[[ Given information, beginning ]]
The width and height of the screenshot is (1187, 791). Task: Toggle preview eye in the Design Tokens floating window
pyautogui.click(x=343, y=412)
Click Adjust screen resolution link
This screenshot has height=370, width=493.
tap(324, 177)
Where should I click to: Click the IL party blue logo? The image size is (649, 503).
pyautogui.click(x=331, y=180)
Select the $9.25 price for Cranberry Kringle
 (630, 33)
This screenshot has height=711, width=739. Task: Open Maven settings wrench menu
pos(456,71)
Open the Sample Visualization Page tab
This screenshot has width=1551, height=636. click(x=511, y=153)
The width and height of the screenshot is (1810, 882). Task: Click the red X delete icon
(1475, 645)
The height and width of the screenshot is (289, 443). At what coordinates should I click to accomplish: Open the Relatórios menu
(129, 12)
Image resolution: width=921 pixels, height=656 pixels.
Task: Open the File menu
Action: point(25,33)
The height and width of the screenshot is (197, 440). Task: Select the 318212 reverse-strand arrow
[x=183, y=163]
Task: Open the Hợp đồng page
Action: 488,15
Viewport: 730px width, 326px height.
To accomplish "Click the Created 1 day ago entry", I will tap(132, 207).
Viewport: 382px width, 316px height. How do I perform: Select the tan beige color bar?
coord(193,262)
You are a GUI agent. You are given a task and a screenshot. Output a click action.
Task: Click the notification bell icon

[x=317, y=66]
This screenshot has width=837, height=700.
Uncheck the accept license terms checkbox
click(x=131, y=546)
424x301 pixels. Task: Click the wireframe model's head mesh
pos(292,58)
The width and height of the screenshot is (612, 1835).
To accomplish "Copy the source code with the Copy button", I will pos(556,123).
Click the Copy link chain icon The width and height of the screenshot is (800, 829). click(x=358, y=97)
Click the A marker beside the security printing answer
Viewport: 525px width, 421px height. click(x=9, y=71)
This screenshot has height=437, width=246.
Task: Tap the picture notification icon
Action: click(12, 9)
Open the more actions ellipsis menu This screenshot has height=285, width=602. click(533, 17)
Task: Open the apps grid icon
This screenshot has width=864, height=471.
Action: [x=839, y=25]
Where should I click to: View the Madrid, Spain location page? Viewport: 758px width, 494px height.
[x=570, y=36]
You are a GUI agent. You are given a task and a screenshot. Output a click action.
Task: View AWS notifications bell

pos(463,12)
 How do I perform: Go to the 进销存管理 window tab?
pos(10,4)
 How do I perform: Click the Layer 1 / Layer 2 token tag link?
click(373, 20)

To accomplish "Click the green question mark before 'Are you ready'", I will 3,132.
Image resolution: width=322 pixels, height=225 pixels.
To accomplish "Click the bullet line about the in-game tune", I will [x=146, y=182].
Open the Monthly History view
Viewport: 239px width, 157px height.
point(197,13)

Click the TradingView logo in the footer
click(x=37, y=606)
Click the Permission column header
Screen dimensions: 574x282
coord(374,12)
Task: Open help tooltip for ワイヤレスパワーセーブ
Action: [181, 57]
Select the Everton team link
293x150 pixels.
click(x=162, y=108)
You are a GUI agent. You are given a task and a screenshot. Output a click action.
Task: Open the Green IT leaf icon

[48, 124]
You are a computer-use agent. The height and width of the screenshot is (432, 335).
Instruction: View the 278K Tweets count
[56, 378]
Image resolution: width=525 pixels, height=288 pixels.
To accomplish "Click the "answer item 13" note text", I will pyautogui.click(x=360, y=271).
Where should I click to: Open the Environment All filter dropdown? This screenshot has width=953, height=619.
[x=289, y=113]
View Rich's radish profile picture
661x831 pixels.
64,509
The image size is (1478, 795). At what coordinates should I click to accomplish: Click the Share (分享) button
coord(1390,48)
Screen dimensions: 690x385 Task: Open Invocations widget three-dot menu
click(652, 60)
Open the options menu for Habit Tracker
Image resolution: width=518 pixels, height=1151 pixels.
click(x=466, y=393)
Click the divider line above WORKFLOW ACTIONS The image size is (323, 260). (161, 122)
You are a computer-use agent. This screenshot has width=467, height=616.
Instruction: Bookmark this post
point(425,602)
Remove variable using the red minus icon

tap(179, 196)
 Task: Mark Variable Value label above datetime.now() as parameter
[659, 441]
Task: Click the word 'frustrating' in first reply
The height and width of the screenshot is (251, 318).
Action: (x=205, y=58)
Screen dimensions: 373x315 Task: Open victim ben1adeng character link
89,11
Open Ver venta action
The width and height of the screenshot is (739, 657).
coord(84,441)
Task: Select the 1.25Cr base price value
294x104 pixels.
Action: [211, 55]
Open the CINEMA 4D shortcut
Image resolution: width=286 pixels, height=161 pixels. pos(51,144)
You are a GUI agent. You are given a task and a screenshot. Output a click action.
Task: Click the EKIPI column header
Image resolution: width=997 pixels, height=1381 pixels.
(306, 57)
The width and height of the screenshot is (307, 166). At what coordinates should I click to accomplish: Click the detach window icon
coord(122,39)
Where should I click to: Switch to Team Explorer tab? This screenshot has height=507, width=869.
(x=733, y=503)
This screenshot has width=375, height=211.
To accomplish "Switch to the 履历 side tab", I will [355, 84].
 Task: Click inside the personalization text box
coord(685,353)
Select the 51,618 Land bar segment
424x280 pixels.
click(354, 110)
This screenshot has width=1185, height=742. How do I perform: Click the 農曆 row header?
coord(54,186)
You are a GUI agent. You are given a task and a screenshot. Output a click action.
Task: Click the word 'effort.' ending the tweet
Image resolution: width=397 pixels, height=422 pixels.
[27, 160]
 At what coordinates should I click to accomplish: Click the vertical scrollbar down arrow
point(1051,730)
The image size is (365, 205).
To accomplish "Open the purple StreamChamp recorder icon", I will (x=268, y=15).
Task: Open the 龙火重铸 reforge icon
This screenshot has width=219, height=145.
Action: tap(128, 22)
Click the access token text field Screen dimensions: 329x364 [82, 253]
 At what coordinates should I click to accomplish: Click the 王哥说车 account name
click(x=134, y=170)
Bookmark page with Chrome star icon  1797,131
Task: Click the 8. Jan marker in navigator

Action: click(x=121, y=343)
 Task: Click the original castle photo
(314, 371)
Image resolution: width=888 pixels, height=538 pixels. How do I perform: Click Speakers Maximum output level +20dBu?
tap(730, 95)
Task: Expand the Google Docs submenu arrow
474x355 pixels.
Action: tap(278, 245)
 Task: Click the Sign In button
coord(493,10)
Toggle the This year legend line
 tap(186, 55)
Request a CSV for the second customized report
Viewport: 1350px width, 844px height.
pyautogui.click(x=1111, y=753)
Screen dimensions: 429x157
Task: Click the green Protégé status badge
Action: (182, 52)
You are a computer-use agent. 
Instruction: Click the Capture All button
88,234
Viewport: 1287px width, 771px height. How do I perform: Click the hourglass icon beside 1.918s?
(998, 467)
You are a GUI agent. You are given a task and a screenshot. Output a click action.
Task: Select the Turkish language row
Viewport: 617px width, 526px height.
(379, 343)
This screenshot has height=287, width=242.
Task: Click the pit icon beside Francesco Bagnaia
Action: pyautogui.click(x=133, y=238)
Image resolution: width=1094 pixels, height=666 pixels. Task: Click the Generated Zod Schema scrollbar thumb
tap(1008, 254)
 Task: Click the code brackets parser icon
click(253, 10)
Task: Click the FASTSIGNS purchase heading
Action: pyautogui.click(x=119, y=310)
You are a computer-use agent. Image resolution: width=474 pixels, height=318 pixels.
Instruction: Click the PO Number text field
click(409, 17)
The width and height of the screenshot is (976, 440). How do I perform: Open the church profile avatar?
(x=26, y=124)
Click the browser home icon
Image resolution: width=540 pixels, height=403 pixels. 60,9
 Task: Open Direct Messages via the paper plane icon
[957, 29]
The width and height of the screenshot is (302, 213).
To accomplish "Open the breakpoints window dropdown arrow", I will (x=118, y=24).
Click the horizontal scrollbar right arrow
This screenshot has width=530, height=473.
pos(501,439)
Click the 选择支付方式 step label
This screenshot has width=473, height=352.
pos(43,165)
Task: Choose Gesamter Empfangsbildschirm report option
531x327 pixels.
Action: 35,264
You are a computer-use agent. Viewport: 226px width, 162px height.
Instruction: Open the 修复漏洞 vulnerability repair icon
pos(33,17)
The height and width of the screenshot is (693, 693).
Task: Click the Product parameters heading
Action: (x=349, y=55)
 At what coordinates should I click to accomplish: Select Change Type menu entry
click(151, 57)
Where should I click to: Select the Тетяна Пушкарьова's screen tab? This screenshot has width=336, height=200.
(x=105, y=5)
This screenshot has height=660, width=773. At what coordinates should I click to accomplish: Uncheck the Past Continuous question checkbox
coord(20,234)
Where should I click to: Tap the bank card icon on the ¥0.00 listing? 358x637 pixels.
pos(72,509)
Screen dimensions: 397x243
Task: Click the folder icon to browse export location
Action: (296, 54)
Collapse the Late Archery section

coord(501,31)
[[ Given information, end ]]
- Problem to solve
A complete answer gives every line of the records holding "with".

- Task result
To accomplish "Copy the source code with the Copy button", I will pos(556,123).
Bookmark page with Chrome star icon  1797,131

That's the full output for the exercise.